Can you have one and not the other? You may have business intelligence without a data warehouse (using a data lake or a database for example) but he purpose of a data warehouse is supporting BI, so no.
Chapter 7: Data Warehouse FAQS
Chapter 8: How To Implement Data Warehousing
1. Determine business objectives. 2. Collect and Analyse Information. 3. Identify Core Business Processes 4. Construct a Conceptual Data Model 5. Locate Data Sources and Plan Data Transformations 6. Set tracking duration
Chapter 9: The Differences Between A Data Warehouse, A Database, A Data Lake & Data Mart
Is a data warehouse the only solution to your data needs?
You may want to take a look at these different types of data storage solutions before you commit to a data warehouse.
Database
A database stores real-time information about one particular part of your business: its main job is to process the daily transactions that your company makes, e.g., recording which items have sold. Databases handle a massive volume of simple queries very quickly.
Data lake
Do you have an abundance of disparate, unstructured data that hide value but do not currently have a clear application?
Then what you need is a data lake. When organisations need low-cost storage for unformatted, unstructured data from multiple sources that they intend to use for some purpose in the future, a data lake might be the right choice.
Chapter 10: Data Warehousing Tool
Which data warehousing tool you use depends on your business model. There is a plethora of cloud-based solutions you can implement, such as Amazon Reshift and integrate.io
Cloud-native data warehouses — options for moving your mission-critical data warehouse to the cloud e.g. Redshift and BigQuery.
Cloud-based ETL tools — lightweight services that help upload data or pull it directly from cloud sources, transform it, and pipe in into a data warehouse, without heavyweight planning or infrastructure e.g. Stitch and Blendo.

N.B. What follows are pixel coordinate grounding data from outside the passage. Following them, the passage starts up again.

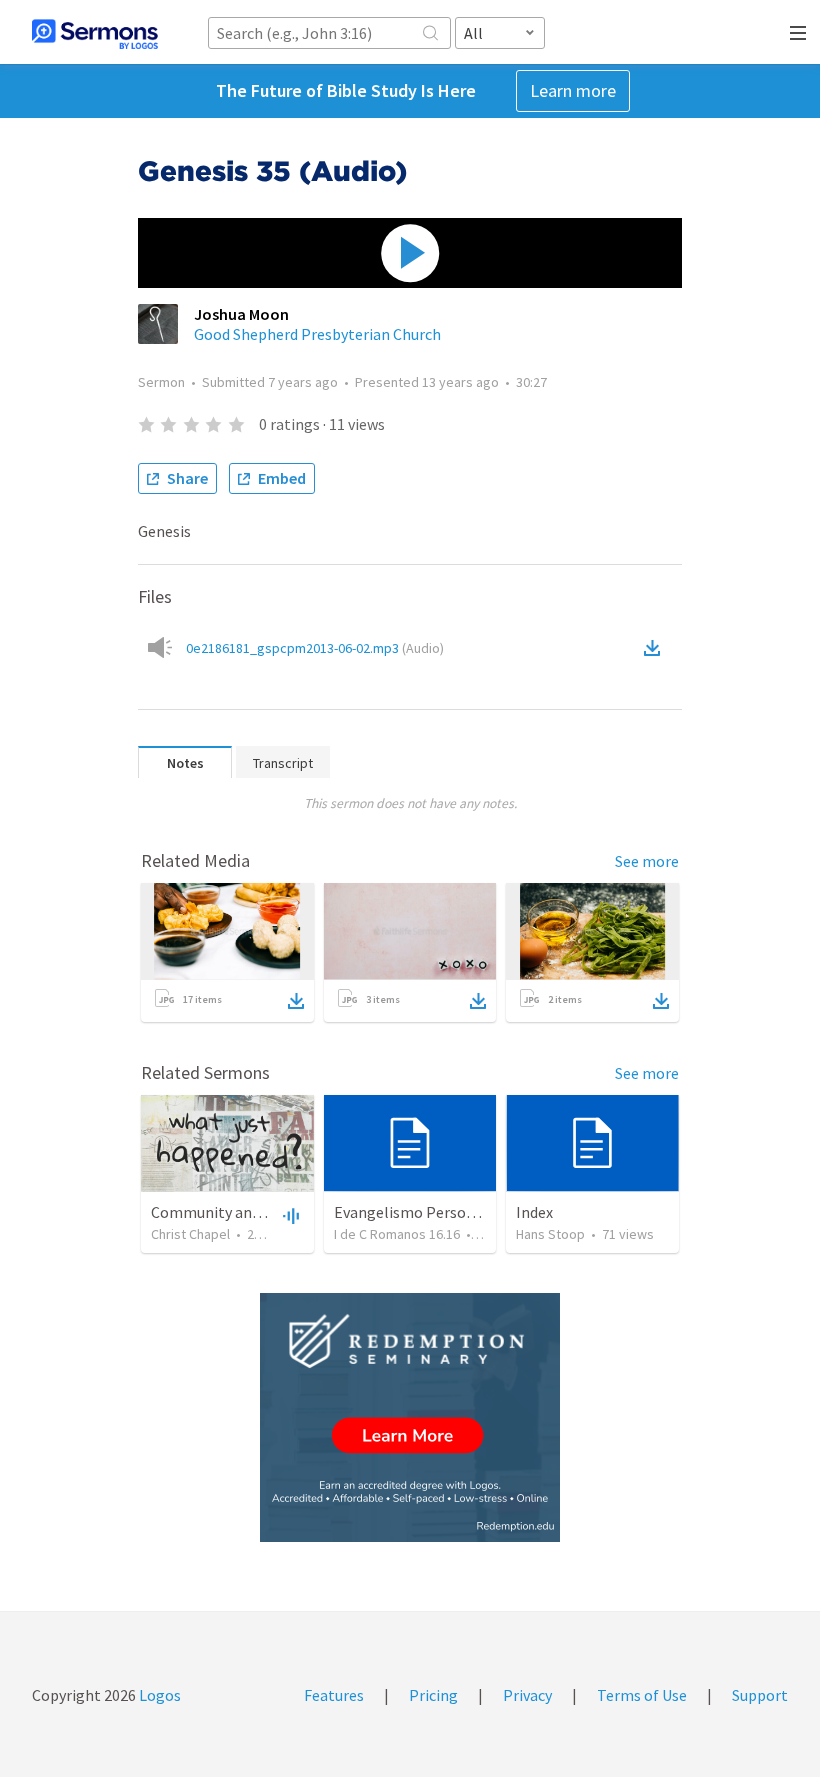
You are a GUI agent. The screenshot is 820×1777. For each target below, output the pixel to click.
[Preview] (289, 1215)
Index (534, 1212)
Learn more (573, 90)
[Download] (296, 1001)
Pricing (433, 1695)
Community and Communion (249, 1212)
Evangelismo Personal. (412, 1212)
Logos (158, 1695)
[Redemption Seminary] (410, 1417)
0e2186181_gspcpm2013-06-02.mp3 (315, 648)
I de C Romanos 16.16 (397, 1234)
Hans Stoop (550, 1234)
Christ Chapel (190, 1234)
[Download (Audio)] (656, 648)
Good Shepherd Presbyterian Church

Cloud-based BI tools — platforms that let you connect to data warehouses, create visualizations and dashboards and share them with collaborators e.g. Tableau online and Chario.
Cloud-based data integration tools — services that help you connect to just about any application or data source, define triggers and when a specific event happens, grab the data to feed your data warehouse e.g. Zapier.
But there is one point we can’t stress enough: to rip the most benefits from your platform of choice you should spend some effort on customising it to your business needs. Consider analytical dashboards to interactively mine insights and strategic dashboards for seeing the big picture.